Computational Regulatory Genomics
We are in the Department of Biomedical Engineering and the McKusick-Nathans Department of Genetic Medicine at Johns Hopkins University. You can apply for graduate study in my lab through BME or the Ph.D. program in Human Genetics.
Research Interests:The ultimate goal of our research is to understand how gene regulatory information is encoded in genomic DNA sequence.
We have recently made significant progress in understanding how DNA sequence features specify cell-type specific mammalian enhancer activity using machine learning, and how enhancer-gene networks control cell-fate decisions and contribute to human disease.
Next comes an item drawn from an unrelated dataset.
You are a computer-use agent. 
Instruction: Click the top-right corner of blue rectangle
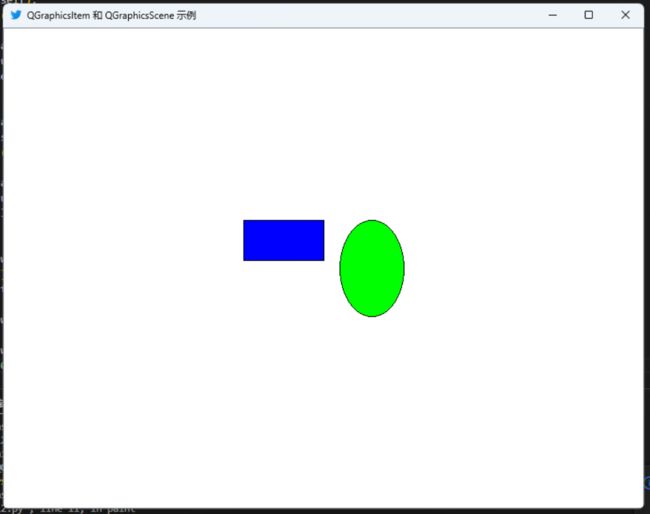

For details, see:
- Enhancer Predictions and Genome-Wide Regulatory Circuits. Beer MA, Shigaki D, Huangfu D. Ann. Rev. Genomics and Human Genetics 2020.
- Genome-scale screens identify JNK–JUN signaling as a barrier for pluripotency exit and endoderm differentiation. Li Q, et al. Nature Genetics 2019.
- Predicting enhancer activity and variant impact using gkm-SVM. Beer, MA. Human Mutation 2017.
- A method to predict the impact of regulatory variants from DNA sequence. Lee D, Gorkin DU, Baker M, Strober BJ, Asoni AL, McCallion AS, Beer, MA. Nature Genetics 2015.
- Enhanced Regulatory Sequence Prediction Using Gapped k-mer Features. Ghandi M, Lee D, Mohammad-Noori M, and Beer MA. 2014. PLOS Computational Biology. July 17, 2014.
and other Publications.
Our work uses functional genomics DNase-seq, ATAC-seq, ChIP-seq, RNA-seq, MPRA, Hi-C, and chromatin state data to computationally identify combinations of transcription factor binding sites which operate to define the activity of cell-type specific enhancers. We are currently focused on:
- improving machine learning algorithms by including more general sequence features and constraints
- predicting the impact of SNPs on enhancer activity (delta-SVM) and GWAS association for specific diseases
- experimentally assessing the predicted impact of regulatory element mutation in mammalian cells
- systematically determining regulatory element logic from ENCODE human and mouse data
- using this sequence based regulatory code to assess common modes of regulatory element evolution and variation
We are located in the McKusick-Nathans Institute of Genetic Medicine, and the Department of Biomedical Engineering, which has long been a leader in the development of rigorous quantitative modeling of biological systems, and is a natural home for graduate studies in Genomics, Bioinformatics, and Computational Biology at Johns Hopkins, including research in Systems Biology, Machine Learning, and Network Modeling.
About Computational Biology in JHU Biomedical Engineering:
The Department of Biomedical Engineering has long been a leader in the development of rigorous quantitative modeling of biological systems, and is a natural home for graduate studies in Bioinformatics and Computational Biology at Johns Hopkins. Students with backgrounds in Physics, Mathematics, Computer Science and Engineering are encouraged to apply. Opportunities for research include: Computational Medicine, Genomics, Systems Biology, Machine Learning, and Network Modeling. Graduate students in Johns Hopkins' Biomedical Engineering programs can select research advisors from throughout Johns Hopkins' Medical Institutions, Whiting School of Engineering, and Krieger School of Arts and Sciences.